The private sector segments populations as a matter of course, producing and marketing products aimed at specific groups of people.
Take automobiles, for example. All function the same way – moving people from one place to another. But different brands and models appeal to specific segments of the population. For those with more money, maybe they would like a luxury sedan or sporty two-seat convertible. For families, maybe it’s a minivan. Or someone with a smaller budget might want an economical car.
But it is not enough to just appeal to a given population. That population must have the resources to buy the car and be willing to forgo other items they could purchase with the money. In the end, while many of us dream about zipping around town in a luxury sports car, most will buy a more practical car that is a good investment and will still provide adequate transportation from point A to point B.
But what about health care? Should health care be segmented in much the same way as cars and other products?
Our gut reaction is likely to be, “No!” After all, it seems unfair that those with money have access to care while the poor don’t. But health care already is segmented across a variety of social determinants, including wealth. In general, the rich have access to a higher quality health care than the poor, and the impact on relative health outcomes is striking. Using infant mortality as a proxy for quality health care, Figure 1 illustrates how there is significant difference in health care quality between rich countries (Advanced Economies – AEs), poorer countries (Developing Countries – DCs) and Emerging Market Economies (EMs). Perhaps more surprisingly, however, is the difference in health care quality within a given set of countries. Whether one is in a rich country or a poor country, health care is segmented such that the relative rich have higher quality care than the relative poor.
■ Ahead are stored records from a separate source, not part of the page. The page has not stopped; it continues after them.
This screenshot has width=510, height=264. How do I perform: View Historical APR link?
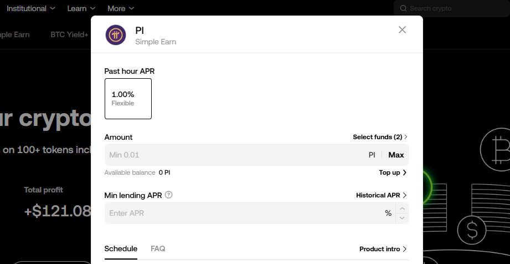coord(381,195)
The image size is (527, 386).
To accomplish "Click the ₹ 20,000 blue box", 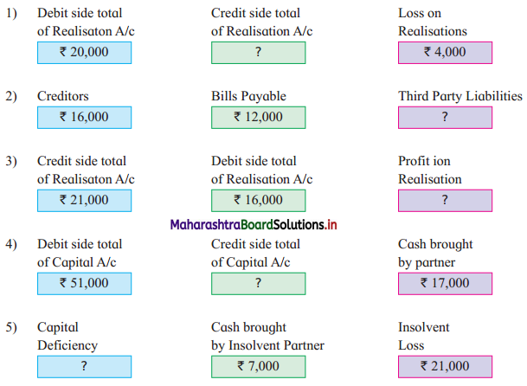I will click(x=84, y=53).
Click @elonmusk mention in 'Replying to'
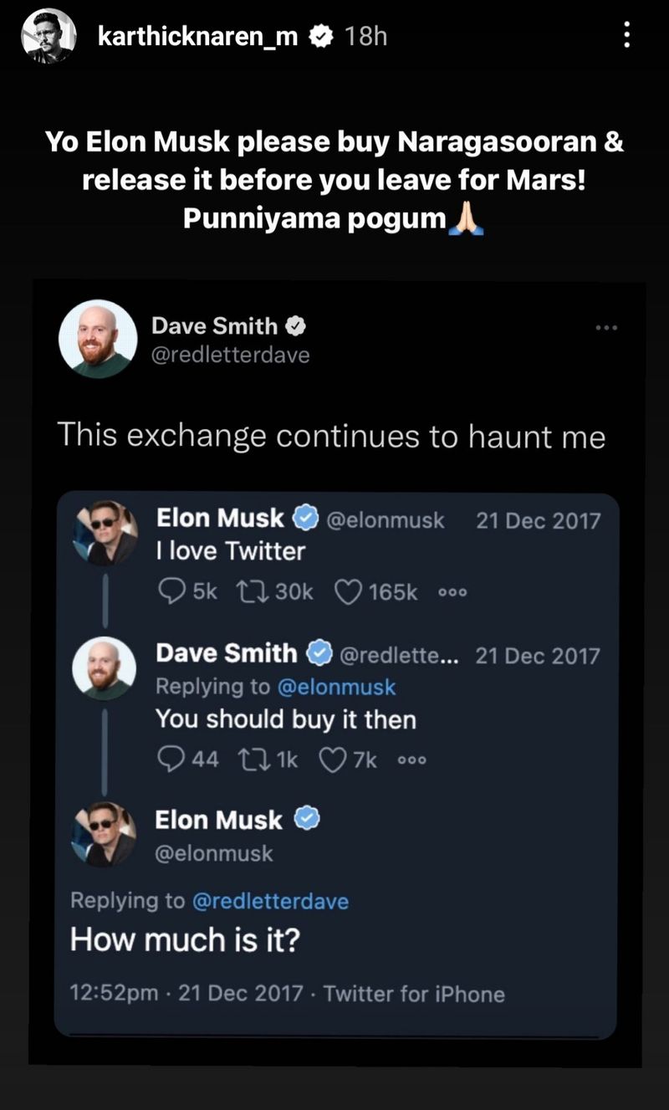 pyautogui.click(x=336, y=687)
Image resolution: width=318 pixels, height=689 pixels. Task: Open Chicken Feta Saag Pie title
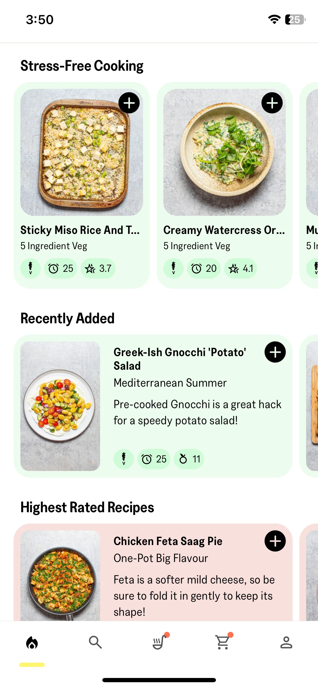(x=168, y=541)
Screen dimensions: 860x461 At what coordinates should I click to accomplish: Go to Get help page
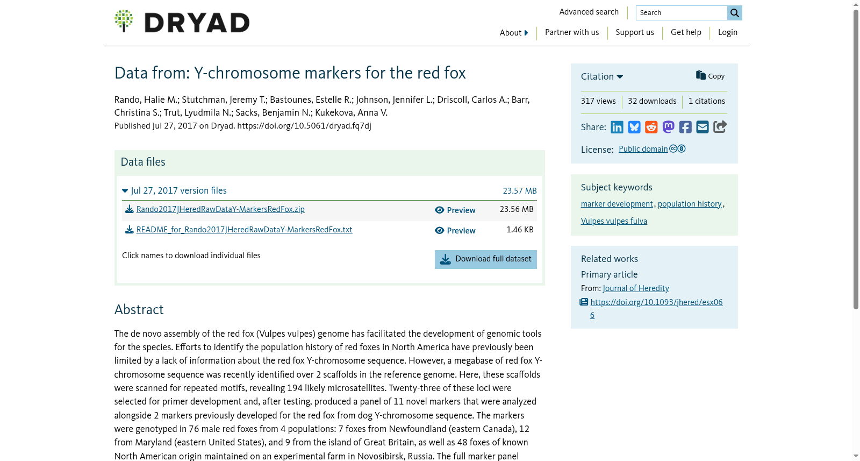686,32
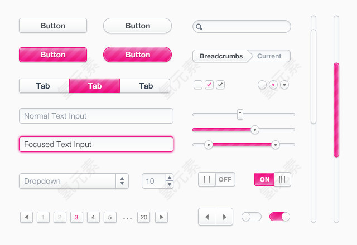Click the pink rounded pill Button

pyautogui.click(x=137, y=55)
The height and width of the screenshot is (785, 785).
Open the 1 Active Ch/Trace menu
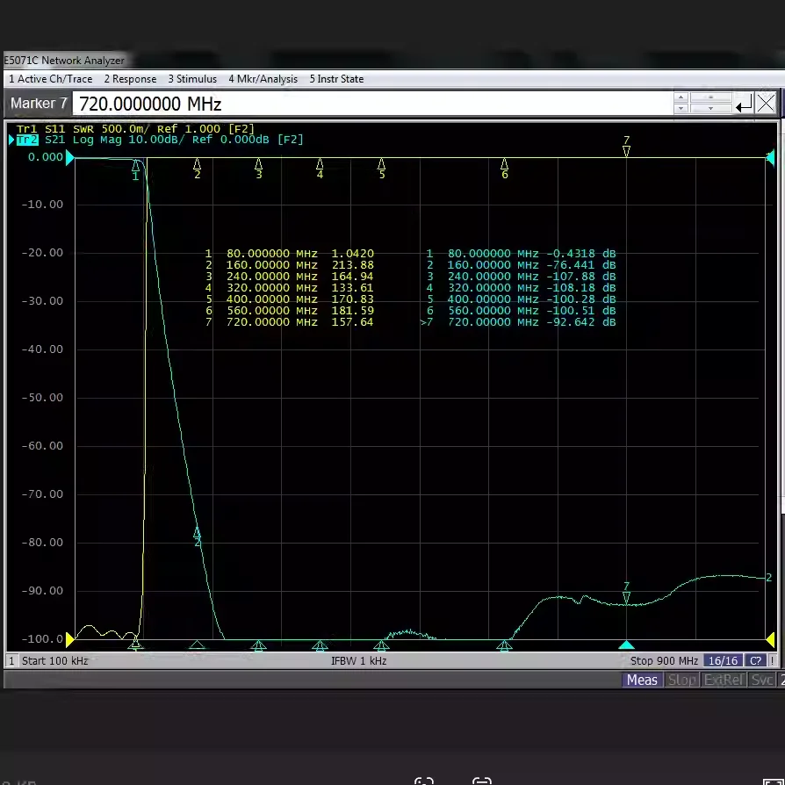click(x=51, y=79)
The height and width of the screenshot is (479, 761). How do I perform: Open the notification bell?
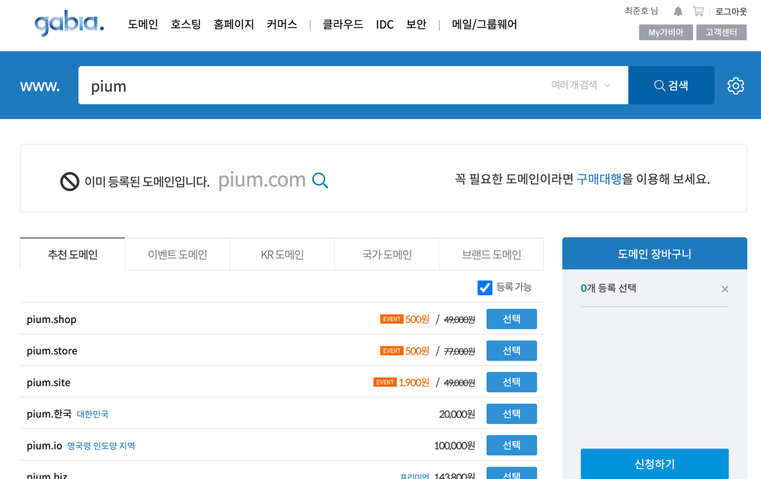[x=678, y=11]
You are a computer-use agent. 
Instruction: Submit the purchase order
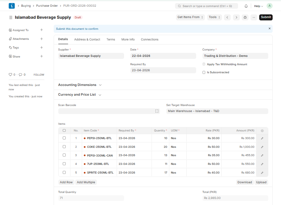coord(266,17)
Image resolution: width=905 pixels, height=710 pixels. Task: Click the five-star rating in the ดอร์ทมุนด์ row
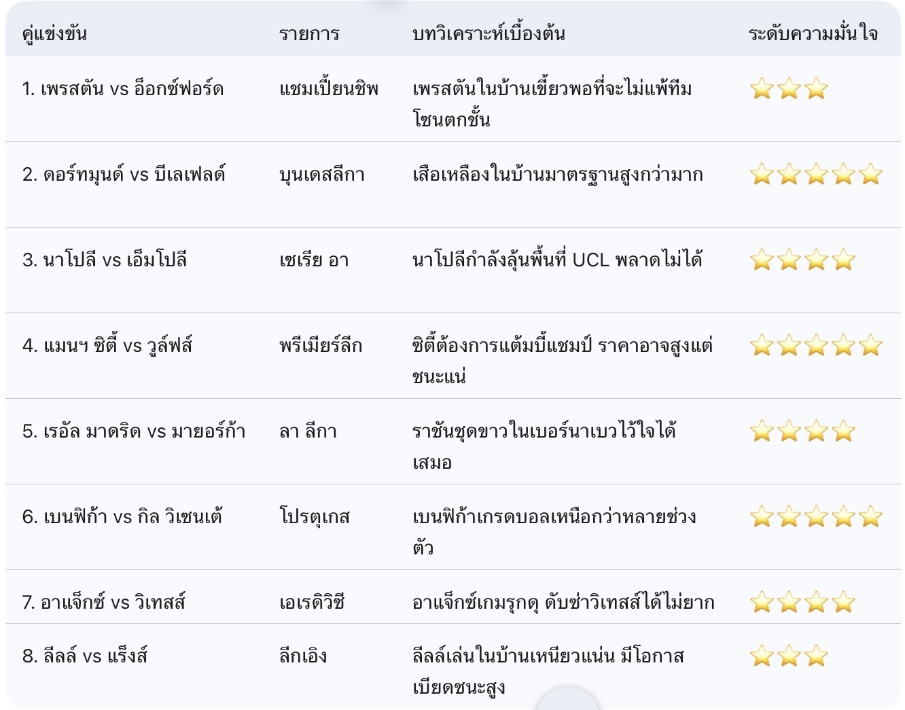[815, 175]
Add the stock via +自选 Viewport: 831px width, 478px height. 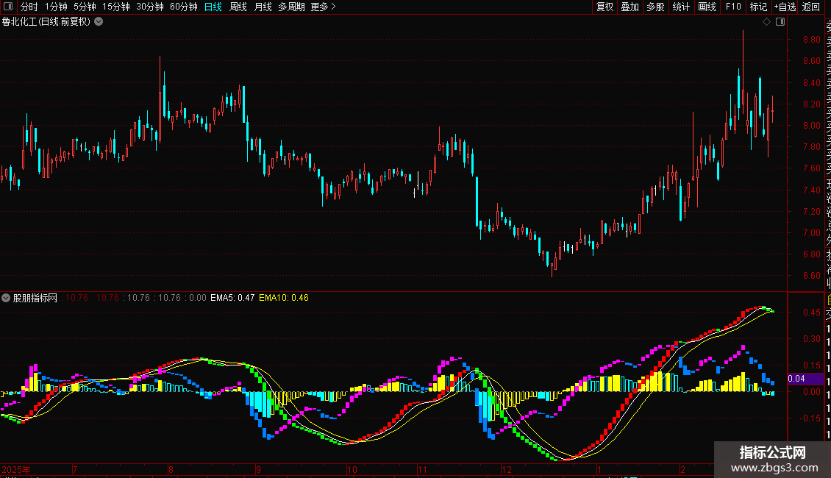(785, 7)
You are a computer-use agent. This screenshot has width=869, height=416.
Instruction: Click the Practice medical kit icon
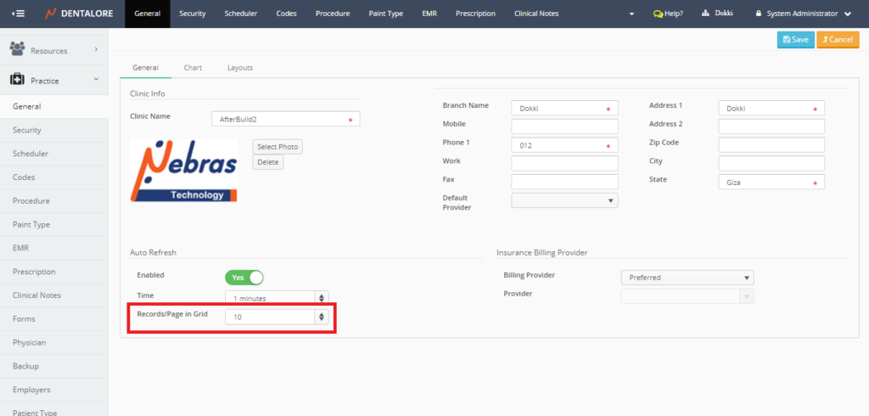coord(17,79)
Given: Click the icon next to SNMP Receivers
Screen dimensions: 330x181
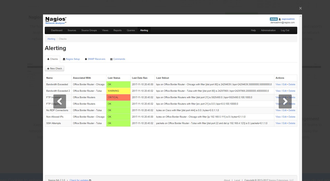Looking at the screenshot, I should click(86, 59).
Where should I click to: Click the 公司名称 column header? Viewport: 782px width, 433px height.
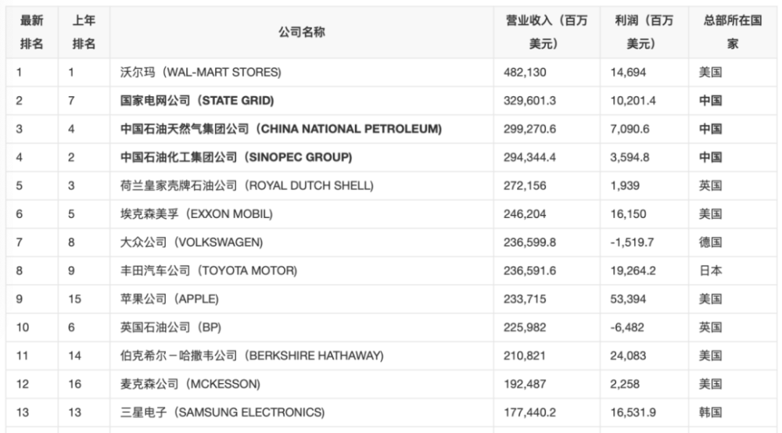coord(302,32)
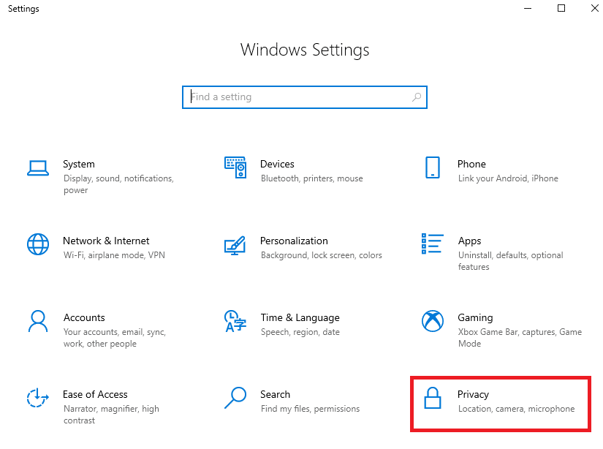Maximize the Settings window
The image size is (603, 449).
coord(561,9)
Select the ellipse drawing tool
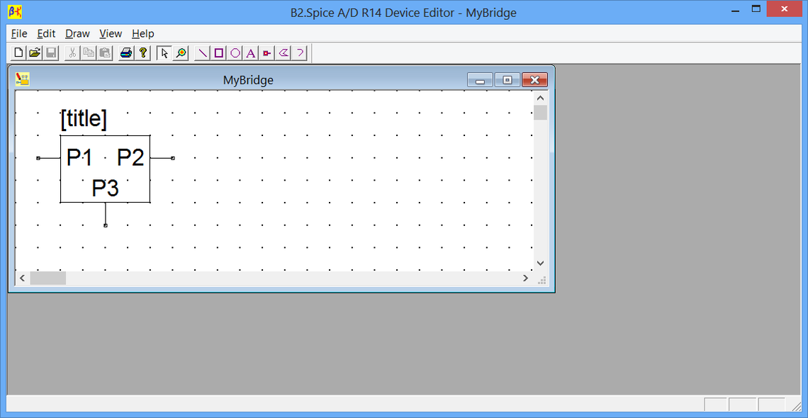 (x=234, y=52)
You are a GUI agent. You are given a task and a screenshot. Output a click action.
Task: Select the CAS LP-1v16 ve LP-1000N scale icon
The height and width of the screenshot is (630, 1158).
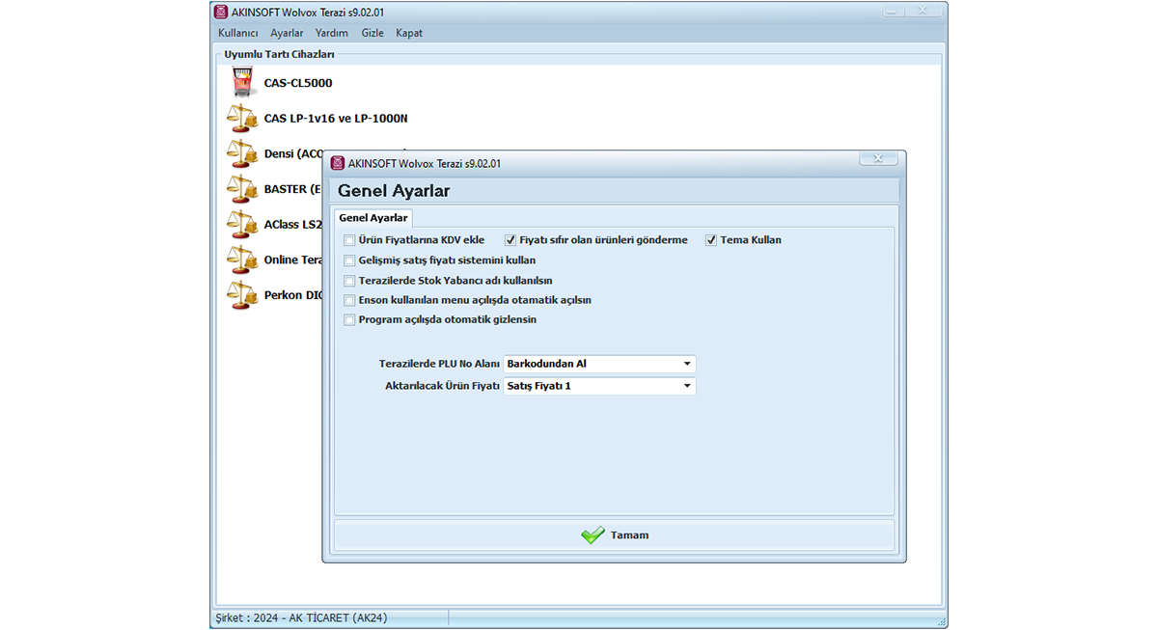[x=241, y=119]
But what if health care was not segmented based on the quality of health care provided? Instead, what if health care were segmented based on how the health care was delivered?
This requires distinguishing between what is medically necessary and what is “nice to have.” For example, a patient has a broken leg. For this, the basic package available to everyone regardless of means, might include an X-ray and a cast. A “basic-plus” package for the same broken leg might include – along with the X-ray and cast – a private waiting room with tea-service and a ride home for the patient. The cost of those extras would be borne by the patient.
Similarly, patients could be segmented based on their “willingness to wait.” For example, a mother who needs a wellness check-up for her baby could have the option of scheduling an appointment or coming in for a walk-in visit. In both cases, the mother and baby would be seen by the nurse; the only difference is that the mother with the appointment is guaranteed to be seen at a particular time while the walk-in mother would be seen when the nurse was available. The clinic or hospital could charge the mother with the guaranteed appointment time a premium for that additional “service.”
Even within medically unnecessary services, such as speech therapy and braces, there is the opportunity to segment. An extreme example of this might be plastic surgery done solely for cosmetic reasons. All the the patients could receive the same care during the treatment procedure itself, but some might spend a month recovering inside a resort while others would return home immediately.
While the private sector is more likely to see the value of providing add-on services such as private rooms and guaranteed appointment times, there is nothing inherent to these market-based approaches to prevent the public health sector from doing this as well. Indeed, add-on services could provide additional revenue that could be used to cross-subsidize what they consider their basic package of care. There are already several examples of the cross-subsidization strategy working, including Aravind Eye Center. Those who can afford to pay for cataract surgery at an Aravind clinic receive the care swiftly, while those who cannot must wait until there are enough people who can pay for it. In this way, costs for those who cannot afford to pay are subsidized by those who can.
This market-based approach of giving the rich the equivalent of leather seats when it comes to health care is one way toward making universal health care coverage sustainable.